I finished Bossypants last night, after floating through it all weekend.
I will say that I am in no way a book critic. I studied English in college and am a lifelong reader, but honestly, I'm the only person who considers my opinions important. Even Nick zones them out.
I have two beefs with this book, and I'm probably the only one with them: one, there's no real plot, it's just like having thirty conversations with Tina Fey (which is great, don't get me wrong, but sometimes books need a plot); and two, there are a few recycled jokes from 30 Rock. As I told Nick last night, I'm probably the only one who noticed, and there are like 2 million jokes in the book so that's a pretty good ratio of recycled to new, but I still noticed.
Besides that, I felt like I could've been this girl growing up. Well, I sort of was. Overachiever, awkward, not liked by boys, and though I wasn't a virgin until my mid-twenties, I have certainly gone through periods where men barely spoke to me. Also, I love gay men. I know what you're thinking. "Everyone thinks they can be friends with Tina Fey!" And you're right. Unless you're Elle Woods (that's the second time today I've referenced Legally Blonde) (or Legally Yellow, if you've read Bossypants), I kinda feel like you could sit and talk to her about your headgear and the time you threw up on the bus in high school (check and check). But isn't that what's so great about Tina Fey? She has created a likeable, relateable character in Liz Lemon, and has made women everywhere feel as if they no longer need to be Jennifer Aniston or Megan Fox in order to get through life. Thank god, because I mostly find those two women annoying and degrading. (Degrading in that we're all supposed to feel bad for Jennifer Aniston because she's single, and we're supposed to look like Megan Fox regardless of ethnicity, heritage, or taste.)
I laughed a lot in this book. A lot. It was hard not reading it out loud every time I read something hilarious, because Nick is reading it too and I didn't want to spoil it for him.

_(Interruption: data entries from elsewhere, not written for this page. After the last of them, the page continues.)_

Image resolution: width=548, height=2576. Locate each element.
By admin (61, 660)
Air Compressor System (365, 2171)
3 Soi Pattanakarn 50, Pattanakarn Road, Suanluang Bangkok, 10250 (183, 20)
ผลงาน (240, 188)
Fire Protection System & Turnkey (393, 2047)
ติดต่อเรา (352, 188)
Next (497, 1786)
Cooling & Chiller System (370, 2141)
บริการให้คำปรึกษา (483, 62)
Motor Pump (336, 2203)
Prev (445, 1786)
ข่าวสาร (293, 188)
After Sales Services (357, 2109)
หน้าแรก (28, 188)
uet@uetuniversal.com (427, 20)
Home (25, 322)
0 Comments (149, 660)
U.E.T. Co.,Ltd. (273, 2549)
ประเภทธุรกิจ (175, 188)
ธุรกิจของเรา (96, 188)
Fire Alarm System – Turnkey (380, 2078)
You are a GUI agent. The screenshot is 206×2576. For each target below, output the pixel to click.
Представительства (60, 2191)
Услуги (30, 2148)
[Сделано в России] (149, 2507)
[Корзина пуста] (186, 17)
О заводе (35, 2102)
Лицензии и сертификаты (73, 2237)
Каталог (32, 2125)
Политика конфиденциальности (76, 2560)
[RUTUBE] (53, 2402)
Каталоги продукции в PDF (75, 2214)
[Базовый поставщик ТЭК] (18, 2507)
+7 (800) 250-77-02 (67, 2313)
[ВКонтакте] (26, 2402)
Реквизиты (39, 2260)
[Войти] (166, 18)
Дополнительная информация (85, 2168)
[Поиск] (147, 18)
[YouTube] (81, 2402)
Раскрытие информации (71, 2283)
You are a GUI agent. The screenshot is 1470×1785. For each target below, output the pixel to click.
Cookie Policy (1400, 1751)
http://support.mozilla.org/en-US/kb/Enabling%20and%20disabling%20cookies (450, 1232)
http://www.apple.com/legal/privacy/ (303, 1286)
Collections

But seriously, don't read this in public unless you're already talking to yourself. Then you may proceed. I could see a lot of inspiration from her background leaking into the things she's done, except for her father-figure, Don Fey (as she calls him throughout the book). Her dad on 30 Rock is lovable and kind of "oh-gee-whiz-gosh-darn" if that's a thing. It is. But Don Fey is suave and intimidating and impressive. Maybe that would be too unbelievable for Liz Lemon's dad, and also, it would be too similar to Jack Donaghey. I get it.
I'm going to wrap this up because there's nothing I hate more than dissecting something that is just there to exist. While I feel like this book was written at the right time and it's making people laugh--what could be better?--it isn't exactly As I Lay Dying. Nor should it be! I never read Faulkner because he bores me. I've watched the first season of 30 Rock on the treadmill because it's the only thing that distracts me enough to keep going. Back in my exercise days, anyway. So I say, if you enjoy a good laugh, and don't mind a little bit of post-modern feminism thrown into the mix (in the form of worrying about having another child, which is moot at this point), as well as some scary looking haircuts, read Bossypants. And then let your friends borrow it. And then watch 30 Rock. We need to keep this woman in business, people.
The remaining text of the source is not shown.